Selbstkontrolle der Rektusdiastase
Barbara Köhler

Abb. 1 Selbstkontrolle der Rektusdiastase

Darüber hinaus rät Prof. Köhler, bei den Kontrolluntersuchungen nach der Geburt die Ansteuerbarkeit des Beckenbodens zu testen. Auch Geburtsverletzungen – etwa eine angerissene oder zerrissene Muskulatur – werden ihrer Erfahrung nach bisweilen übersehen.

Veraltete Übungen schaden mehr als sie nützen

Bei der Rektusdiastase ist üblicherweise die Physiotherapie die erste Wahl. Diese sollte jedoch gut geplant werden. Die Frau sollte ausserdem vorab untersucht werden, empfiehlt Prof. Köhler.

Zudem kursieren im Internet und in Büchern veraltete Übungen, warnt die Expertin. «Früher hat man diagonale Übungen empfohlen, um die schräge Bauchmuskulatur zu kräftigen.
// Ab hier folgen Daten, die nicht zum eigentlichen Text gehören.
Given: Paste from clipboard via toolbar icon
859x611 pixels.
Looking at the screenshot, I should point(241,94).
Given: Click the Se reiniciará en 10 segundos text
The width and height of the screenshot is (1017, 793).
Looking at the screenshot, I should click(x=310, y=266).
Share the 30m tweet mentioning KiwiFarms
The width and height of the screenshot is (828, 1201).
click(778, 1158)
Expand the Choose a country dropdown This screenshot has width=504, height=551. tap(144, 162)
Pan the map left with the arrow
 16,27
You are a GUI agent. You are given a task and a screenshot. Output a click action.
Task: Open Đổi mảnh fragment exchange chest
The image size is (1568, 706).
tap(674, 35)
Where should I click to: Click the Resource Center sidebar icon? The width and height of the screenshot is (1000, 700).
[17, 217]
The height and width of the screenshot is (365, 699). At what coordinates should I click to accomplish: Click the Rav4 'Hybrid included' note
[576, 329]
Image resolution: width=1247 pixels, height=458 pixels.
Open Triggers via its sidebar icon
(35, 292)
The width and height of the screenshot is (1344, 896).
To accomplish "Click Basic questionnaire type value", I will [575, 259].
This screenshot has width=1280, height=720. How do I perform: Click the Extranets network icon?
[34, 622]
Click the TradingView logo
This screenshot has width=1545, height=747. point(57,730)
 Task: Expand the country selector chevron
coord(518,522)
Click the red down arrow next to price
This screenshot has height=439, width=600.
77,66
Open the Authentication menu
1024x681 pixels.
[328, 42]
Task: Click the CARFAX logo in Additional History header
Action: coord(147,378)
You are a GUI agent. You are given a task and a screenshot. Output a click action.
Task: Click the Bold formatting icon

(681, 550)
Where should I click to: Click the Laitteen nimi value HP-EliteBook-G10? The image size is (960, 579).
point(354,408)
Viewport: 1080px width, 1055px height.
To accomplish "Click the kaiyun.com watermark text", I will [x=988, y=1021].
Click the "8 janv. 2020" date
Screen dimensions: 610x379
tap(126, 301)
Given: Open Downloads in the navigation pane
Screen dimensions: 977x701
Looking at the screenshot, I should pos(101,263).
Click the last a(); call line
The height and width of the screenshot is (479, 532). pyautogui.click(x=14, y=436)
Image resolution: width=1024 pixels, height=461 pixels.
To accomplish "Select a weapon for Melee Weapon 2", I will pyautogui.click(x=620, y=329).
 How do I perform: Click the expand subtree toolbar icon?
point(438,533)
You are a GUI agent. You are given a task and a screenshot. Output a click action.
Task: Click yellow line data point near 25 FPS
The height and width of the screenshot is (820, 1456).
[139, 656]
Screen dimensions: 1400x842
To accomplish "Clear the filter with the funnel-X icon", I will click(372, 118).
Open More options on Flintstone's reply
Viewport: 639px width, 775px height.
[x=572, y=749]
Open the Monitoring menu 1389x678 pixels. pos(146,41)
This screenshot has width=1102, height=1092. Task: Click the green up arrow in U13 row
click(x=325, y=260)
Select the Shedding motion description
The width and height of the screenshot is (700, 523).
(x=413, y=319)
Aktuelle Forschungsarbeiten zeigen aber, dass das die Rektusdiastase erst recht auseinanderzieht.»

Seit einigen Jahren tendiert man hingegen stattdessen eher dazu, die Rektusdiastase mit den Händen zusammenzuhalten oder zu tapen, und dann die gerade Bauchmuskulatur zu trainieren (siehe Abb. 2).

Angepasstes Bauchmuskeltraining.
Barbara Köhler

Abb. 2 Angepasstes Bauchmuskeltraining.

Im Alltag können ausserdem elastische Stützmieder oder Tapes Frauen mit kleinen Kindern unterstützen. Sie entlasten die Muskulatur an Bauch und Rücken. Zusätzlich sollten die Betroffenen allerdings unbedingt trainieren, damit die Muskeln durch die Stützhilfe nicht erschlaffen.

Um die Beckenbodenmuskulatur gezielt zu unterstützen, empfiehlt Prof. Köhler neben klassischem Kegel-Training auch neue App-basierte Trainer. Diese bestehen aus einer vaginal eingeführten Trainingseinheit und einer Handy-App z.B. Perifit oder Elvie. Diese bieten einen Überblick über die Funktionsfähigkeit des Beckenbodens, und geben während der Übungen teils spielerische Rückmeldung über deren richtige Durchführung. Mit anderen, nichtinvasiven neuen Trainingsgeräten lässt sich der Beckenboden zudem angezogen auf dem Küchenstuhl trainieren (z. B. Acticore).

Wann operiert werden muss

Ist die Rektusdiastase stark ausgeprägt, oder verläuft die Physiotherapie nicht wie gewünscht, kann es sein, dass chirurgisch nachgeholfen werden muss. «Schmerzen bei Übungen sind etwa ein Signal dafür, dass etwas nicht funktioniert» sagt Prof. Köhler. Ein Beispiel sind Verletzungen oder Überdehnungen des Bindegewebes. «Muskeln brauchen immer Ansatzpunkte am Bindegewebe, um richtig ziehen zu können. Wenn das Bindegewebe noch immer geschwächt ist, funktioniert das nicht richtig.»

Steckt ein Bindegewebsproblem hinter der Rektusdiastase, kann eine Operation nötig sein. Im Zuge dessen wird die Rektusdiastase vernäht, und gegebenenfalls eine Bauchdeckenstraffung vorgenommen.

«Erfreulich ist, dass immer mehr Physiotherapeutinnen sich auf das Thema Beckenboden spezialisieren» resümiert Prof. Köhler. In Österreich, Deutschland und der Schweiz findet man über die Berufsverbände Physiotherapie entsprechende Therapeutinnenlisten.